Mes derniers jours au FIJ 2020

Désolé pour ce retard d’une semaine avant la publication de cet article, mais la fatigue accumulée lors du festival, le trajet retour, la reprise de mes activités professionnelles et de mes autres loisirs (oui je n’ai pas que le jeu de société dans ma vie) n’ont pas permis que je dégage suffisamment de temps pour cet article.

Le dimanche matin nous avons consacré pas mal de temps à Cthulhu : Death May Die de CMON. Nous avons fait une partie complète que nous avons gagnée (alors que pour le salon on tournait à 15% de victoire). Bien que nous ayons joué entre passionnés de jeux coopératifs et de jeux narratifs nous avons été un peu déçus. Certes le matériel est magnifique et les mécanismes sont bons mais la partie se résume à beaucoup de combats avec son lot de lancés de dés, et nous n’avons pas ressenti la partie enquête qui est pourtant la marque des jeux utilisant cet univers.
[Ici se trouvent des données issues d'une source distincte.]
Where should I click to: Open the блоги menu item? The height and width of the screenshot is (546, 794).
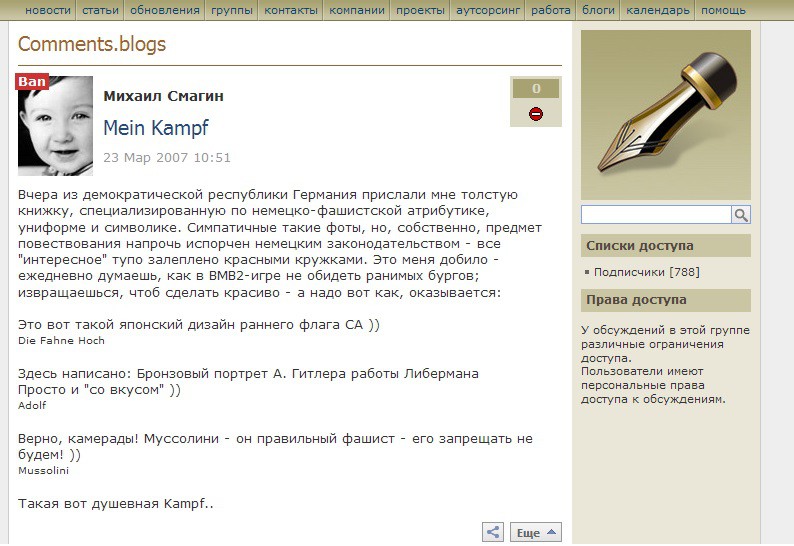pyautogui.click(x=598, y=11)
Par la suite j’ai pu essayer avec mes compères Mystery House de chez Gigamic et pour moi c’est le premier jeu de société où l’on ressent les sensations d’une Escape Game. Nous avons réussi sur le fil à déminer la banque. Le système de mur s’enlevant les uns après les autres reproduit très bien ce que l’on pourrait faire dans une Escape Game réelle.

Nous avons essayé également Deathwager chez octoko, une sorte de jeu de plis avec une magnifique direction artistique et des illustrations sublimes. Le jeu est très malin, très rapide et permet beaucoup de coups de putes et des retournements de situation. Le jeu peut également servir à la divination mais étant hermétique à ce genre je ne vous en dirai pas plus. Je me demande l’intérêt d’avoir fait venir un chanteur de Métal qui a également composé avec son groupe une BO pour ce jeu. Je suis assez dubitatif quant à cette démarche. Autant je peux la comprendre dans un jeu d’ambiance, un jeu narratif ou un JDR, mais ici je n’en vois pas bien l’intérêt. Le jeu est actuellement en campagne de crowfunding sur KS.

Nous avons essayé également le dernier né de Ludonaute, What’s Missing un jeu de dessin. C’est un très bon jeu de dessin qui remplacera facilement Pictionary pour les passionnés de ce type de jeux. Dans What’s Missing, chaque joueur pioche une carte sur laquelle il y a un dessin et doit faire deviner aux autres ce dessin. Le principe du jeu est de ne pas dessiner ce qu’il y a sur la carte mais de faire un dessin qui permette de trouver ce qu’il y a sur la carte.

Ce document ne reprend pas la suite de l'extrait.